Sunday, September 30, 2007

Softwood Sell Out

Say it ain't so...

In its rush to smooth relations with the U.S. government, Canada's newly elected Conservative government sold out the country's forestry industry when it signed the softwood-lumber agreement, even though legal victory in the long-festering dispute was only months away, a leading softwood lawyer contends in a blistering new commentary.

"The [Canadian] government didn't care about lumber," said Elliot Feldman, a Washington, D.C., lawyer who represented Ontario's forest industries before the softwood agreement was made last April. "The government cared about its foreign-policy agenda with the United States and wanted to clear this out of the way. That's all that mattered."

In his paper, to be published in a coming issue of the Journal of International Trade Law and Regulation, he details how Canada abandoned a round of litigation whose "end was more than in sight. It was imminent."

Had Canada stuck with the various cases underway, it would have seen, at worst, all but 2.11% of the U.S. duty stricken by August, 2006, and the already-collected duties -- a total of about US$5.5-billion, including interest -- returned by November, 2006, he argued.

Instead, he said, the Canadian government agreed to allow the U.S. industry to hold on to $1-billion of the duties -- $4.4-billion was repatriated -- and create a regime in which Canadian lumber exporters now face a punishing export tax and quotas that have further crippled profits already hamstrung by 15-year-low lumber prices and the soaring loonie.

And that one billion allegedly went into Republican election coffers via the White House.

The bribe failed and the U.S. government is again taking Canada to the international court of arbitration over the new agreement. Using that one billion to pay for it.

One of the provinces named in the suit is Alberta, Harpers home base. And in fact Alberta producers have not benefited from the softwood deal. The irony would be delicious if it wasn't pathetic.

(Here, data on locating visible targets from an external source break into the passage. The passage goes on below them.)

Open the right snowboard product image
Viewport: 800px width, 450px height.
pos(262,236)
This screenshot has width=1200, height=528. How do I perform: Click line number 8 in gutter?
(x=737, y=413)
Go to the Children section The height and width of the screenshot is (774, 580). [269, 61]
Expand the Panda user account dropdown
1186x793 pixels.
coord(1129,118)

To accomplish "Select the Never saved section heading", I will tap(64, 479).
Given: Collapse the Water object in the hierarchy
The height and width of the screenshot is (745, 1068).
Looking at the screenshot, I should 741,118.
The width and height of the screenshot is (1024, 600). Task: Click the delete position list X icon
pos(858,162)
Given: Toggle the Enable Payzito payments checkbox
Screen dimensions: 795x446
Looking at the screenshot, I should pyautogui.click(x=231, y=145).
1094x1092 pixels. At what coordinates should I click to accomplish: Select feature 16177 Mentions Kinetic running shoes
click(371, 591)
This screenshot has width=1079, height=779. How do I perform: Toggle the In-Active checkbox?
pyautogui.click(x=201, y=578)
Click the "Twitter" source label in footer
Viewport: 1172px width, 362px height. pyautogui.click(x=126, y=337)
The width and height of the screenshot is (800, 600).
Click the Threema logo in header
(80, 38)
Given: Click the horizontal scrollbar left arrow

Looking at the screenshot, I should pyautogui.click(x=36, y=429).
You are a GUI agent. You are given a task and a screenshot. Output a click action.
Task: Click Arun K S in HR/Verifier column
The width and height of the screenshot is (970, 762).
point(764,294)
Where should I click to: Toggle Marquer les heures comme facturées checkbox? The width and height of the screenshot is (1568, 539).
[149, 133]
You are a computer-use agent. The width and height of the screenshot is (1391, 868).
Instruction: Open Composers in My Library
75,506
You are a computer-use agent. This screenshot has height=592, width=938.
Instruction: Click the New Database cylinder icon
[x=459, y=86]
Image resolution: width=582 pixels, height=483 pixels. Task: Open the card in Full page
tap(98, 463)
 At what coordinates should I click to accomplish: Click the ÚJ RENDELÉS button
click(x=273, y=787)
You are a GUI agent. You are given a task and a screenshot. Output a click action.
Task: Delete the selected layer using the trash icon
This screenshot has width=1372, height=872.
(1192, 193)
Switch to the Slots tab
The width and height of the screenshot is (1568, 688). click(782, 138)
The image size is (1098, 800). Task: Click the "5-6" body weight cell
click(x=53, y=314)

Beaten down by poor markets, low prices, dollar parity, continuing disputes with the U.S. over softwood lumber and the mountain pine beetle, Morton said the forestry sector is in "the perfect storm" of economic woe.
How bad is the softwood deal for the rest of Canada's producers? It too is part of a perfect storm.

One of Canada's biggest lumber exporters, Tembec Inc. (TSX: TBC), has temporarily pulled all its lumber from sale in North America because of falling prices and the surging Canadian dollar. In addition, Canadian lumber faces an export tax when it crosses the border into the United States, a measure imposed a year ago by the Canadian government to settle a longstanding softwood lumber dispute with the United States.